____ SELECTED PASSAGE

The case of cleanliness: part 2

After reading last week's post and thinking a little more about its subject, I realized that I may have been a bit too harsh on Marche by focusing on individual differences. From a cultural perspective, it is true that our society educates women to keep higher standards of cleanliness. And this is one more example of sexism that feminism attempts to eradicate, and it is in part the argument that Marche sets forward (nothing revolutionary, feminists have been saying the same thing from the beginning of the movement).

On one hand, I admit that when people come to my house and it happens (as frequently is the case) not to be "perfectly" clean and tidy, I feel particularly ashamed as a woman and feel very strongly that people judge me and not my husband for it. This must change! I must change and more importantly people (mostly women in this case) must change, because I am not just imagining things when I say I, not my husband, am judged.

On the other hand, I admit I unashamedly do some activities that are usually associated with women and that Marche considers housework, such as baking bread and knitting. Except that I think that adding these to housework is total nonsense, except in the case when they are done out of obligation instead of pleasure. I, like most people, am not in that situation, I can simply go and buy bread from the supermarket at the corner of my street, and, as for sweaters and mittens, they are even cheaper in the shops than the wool I buy to knit them. Marche is being totally disingenuous when he adds hobbies to his housework list and then accuses women of not needing to do them.

He is also being disingenuous when he claims modern men are sharing the work of childcare with women. Childcare is not only playing with your children or taking them to the park. Childcare is mostly cooking their food, cleaning the mess they do, washing their clothes, and tidying up (at least the minimum necessary to keep a safe environment for children which is a much higher standard than most people's natural one). The truth is that if you are enjoying it and taking pride from it, such as when a man cooks the occasional gourmet dinner to show off, it is not housework, it is a hobby.

So, yes, Marche makes an easy point when he claims that it is mostly women that are guilty of keeping higher standards of cleanliness for themselves. It is obvious that this is mostly a cultural issue, even if it is not hard to imagine that there may also be a biological source for it. It is absolutely true that this is a form of sexism for which women are a lot more responsible than men are. It is easy to imagine how men may not mind if women took it a little bit easier. It is easy to see why most men would agree that ideally women could start doing less housework in order to decrease the gender gap, and, consequently create fewer reasons for conflict between the sexes and (let us not forget!) make their partners feel better about themselves. Of course, while still doing enough that their partners will not be forced to start doing more work themselves. After all, even men have a disgust threshold.

I wonder what really happens when a woman's realistic threshold falls below that? I bet most cases end up in a quick divorce, even if she is "great in bed" and the "best sex he ever had". But maybe I am being unfair, maybe men really value sex above cleanliness, as most claim they do. Sure, I believe that (cough, cough).

OK, I admit, I am again being harsh again, but I have to admit that, in Marche's writings, in addition to all I have said before, there is an underlying need to prove that he is a decent fellow not only to the world but to himself. There is a readiness to point a finger at everyone else: other men, who are shaming their gender by immorally (and even violently) holding on too hard to their white man's privilege, and women for being, more often than men, what I would call the conservative guardians of social norm, including those norms that preserve sexism in our society. And then there is those instances when he pushes his arguments a little too far and proves himself to be nothing but the self-centred, selfish, self-serving man that so often women complain about. And that is what justifies my rant spread over two posts.




PS: note the use of most in this and the previous post. It is important for me to emphasize that even if may forget to add most occasionally, it is most men and most women, and sometimes only some men and some women, but never all men and all women, that I refer to.

________
____ RECORDS PROVIDED

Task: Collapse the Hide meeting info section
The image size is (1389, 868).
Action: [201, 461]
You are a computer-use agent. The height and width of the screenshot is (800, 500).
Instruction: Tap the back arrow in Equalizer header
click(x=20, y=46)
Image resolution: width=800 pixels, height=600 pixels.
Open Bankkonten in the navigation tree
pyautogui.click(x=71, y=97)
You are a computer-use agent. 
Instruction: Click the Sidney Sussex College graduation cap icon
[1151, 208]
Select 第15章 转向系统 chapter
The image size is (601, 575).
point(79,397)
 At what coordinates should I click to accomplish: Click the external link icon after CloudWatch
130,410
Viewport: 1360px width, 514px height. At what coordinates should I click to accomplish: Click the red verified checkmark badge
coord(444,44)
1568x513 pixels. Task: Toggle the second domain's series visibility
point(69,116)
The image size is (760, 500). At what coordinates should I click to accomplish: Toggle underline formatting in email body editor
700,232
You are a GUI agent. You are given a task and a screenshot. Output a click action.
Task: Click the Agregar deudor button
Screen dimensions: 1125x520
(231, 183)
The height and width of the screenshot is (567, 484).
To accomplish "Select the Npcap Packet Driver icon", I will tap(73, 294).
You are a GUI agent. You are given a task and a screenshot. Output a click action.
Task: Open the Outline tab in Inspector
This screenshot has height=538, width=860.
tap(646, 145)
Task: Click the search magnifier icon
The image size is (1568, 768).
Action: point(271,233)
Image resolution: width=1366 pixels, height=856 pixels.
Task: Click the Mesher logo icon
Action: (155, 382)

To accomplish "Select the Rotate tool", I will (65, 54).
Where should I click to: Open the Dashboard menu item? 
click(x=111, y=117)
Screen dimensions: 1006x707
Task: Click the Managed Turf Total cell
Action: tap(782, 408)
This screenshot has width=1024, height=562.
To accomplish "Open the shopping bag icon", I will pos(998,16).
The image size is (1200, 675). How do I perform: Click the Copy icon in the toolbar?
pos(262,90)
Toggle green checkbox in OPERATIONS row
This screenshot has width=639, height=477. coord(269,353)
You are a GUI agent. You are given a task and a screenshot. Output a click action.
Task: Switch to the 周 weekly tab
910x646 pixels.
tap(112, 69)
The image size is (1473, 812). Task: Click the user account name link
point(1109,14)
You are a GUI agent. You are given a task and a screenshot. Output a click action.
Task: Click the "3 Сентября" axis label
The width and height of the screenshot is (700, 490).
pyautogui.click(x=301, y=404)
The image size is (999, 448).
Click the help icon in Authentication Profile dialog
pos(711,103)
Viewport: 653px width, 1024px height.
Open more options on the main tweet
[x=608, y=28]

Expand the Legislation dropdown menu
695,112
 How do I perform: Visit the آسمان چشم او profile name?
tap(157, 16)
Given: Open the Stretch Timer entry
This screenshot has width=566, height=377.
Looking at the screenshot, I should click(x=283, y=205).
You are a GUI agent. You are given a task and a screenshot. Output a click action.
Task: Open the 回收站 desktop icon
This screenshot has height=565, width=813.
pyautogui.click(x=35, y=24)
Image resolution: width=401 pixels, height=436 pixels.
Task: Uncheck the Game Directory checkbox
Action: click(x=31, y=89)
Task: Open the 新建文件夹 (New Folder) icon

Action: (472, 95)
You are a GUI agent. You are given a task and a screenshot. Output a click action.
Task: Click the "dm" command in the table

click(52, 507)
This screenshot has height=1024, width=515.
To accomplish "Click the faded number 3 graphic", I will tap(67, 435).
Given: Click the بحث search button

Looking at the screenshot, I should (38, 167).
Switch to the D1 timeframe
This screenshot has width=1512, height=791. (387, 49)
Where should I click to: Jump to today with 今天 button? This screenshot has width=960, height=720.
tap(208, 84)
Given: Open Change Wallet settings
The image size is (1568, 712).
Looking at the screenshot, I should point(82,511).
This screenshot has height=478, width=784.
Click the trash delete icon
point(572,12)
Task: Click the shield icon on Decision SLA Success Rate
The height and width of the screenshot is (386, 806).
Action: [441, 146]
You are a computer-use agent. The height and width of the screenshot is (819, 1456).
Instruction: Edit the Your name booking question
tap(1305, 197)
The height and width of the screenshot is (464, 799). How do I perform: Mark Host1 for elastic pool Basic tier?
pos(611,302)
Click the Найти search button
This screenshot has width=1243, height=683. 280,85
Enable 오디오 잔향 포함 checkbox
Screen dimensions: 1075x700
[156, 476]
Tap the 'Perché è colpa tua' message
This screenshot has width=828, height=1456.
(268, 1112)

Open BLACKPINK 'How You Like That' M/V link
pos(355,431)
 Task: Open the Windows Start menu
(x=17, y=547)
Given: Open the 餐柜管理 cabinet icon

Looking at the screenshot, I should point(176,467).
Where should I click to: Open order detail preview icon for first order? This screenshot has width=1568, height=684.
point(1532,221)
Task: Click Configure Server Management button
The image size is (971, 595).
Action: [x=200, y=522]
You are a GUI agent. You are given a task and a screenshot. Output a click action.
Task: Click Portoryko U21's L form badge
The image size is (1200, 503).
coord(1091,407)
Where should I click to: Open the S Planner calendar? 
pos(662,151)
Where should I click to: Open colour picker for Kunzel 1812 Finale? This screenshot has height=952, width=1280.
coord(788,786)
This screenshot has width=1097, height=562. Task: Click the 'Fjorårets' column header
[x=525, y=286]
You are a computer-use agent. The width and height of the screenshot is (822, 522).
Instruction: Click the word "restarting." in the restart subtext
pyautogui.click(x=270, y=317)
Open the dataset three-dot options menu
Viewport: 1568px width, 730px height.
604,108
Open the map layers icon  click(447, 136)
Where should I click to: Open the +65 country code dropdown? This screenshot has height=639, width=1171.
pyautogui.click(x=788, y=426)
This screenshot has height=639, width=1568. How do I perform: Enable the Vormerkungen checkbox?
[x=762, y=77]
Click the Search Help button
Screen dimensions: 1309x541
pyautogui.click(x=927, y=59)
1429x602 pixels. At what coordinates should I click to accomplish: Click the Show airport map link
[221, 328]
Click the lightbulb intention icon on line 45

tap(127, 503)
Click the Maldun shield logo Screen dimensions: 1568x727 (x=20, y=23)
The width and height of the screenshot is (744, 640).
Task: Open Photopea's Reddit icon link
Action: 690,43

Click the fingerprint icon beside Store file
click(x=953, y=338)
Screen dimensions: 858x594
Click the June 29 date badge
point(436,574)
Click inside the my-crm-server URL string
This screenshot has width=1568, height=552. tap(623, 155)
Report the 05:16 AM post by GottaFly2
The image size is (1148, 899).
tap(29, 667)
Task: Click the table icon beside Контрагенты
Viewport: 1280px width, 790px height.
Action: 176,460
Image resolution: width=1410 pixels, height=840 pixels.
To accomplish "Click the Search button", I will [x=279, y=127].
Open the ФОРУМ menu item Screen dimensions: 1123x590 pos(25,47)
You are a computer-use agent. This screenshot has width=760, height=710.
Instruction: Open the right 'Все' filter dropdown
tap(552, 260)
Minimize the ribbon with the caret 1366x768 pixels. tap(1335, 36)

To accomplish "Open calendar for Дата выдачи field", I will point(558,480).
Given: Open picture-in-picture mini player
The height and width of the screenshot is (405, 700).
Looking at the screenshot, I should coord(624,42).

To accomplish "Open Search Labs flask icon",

________

**EXERCISE PROMPT**
Answer these about the cleanliness post:
(a) Which two activities does the writer do that Marche considers housework?
(b) According to the writer, what does childcare mostly consist of?
(c) In the PS, which word does the writer ask readers to note?
You can ignore the rows for what comes next.

**RESPONSE BELOW**
(a) Baking bread and knitting.
(b) Cooking the children's food, cleaning the mess they make, washing their clothes, and tidying up.
(c) The word "most".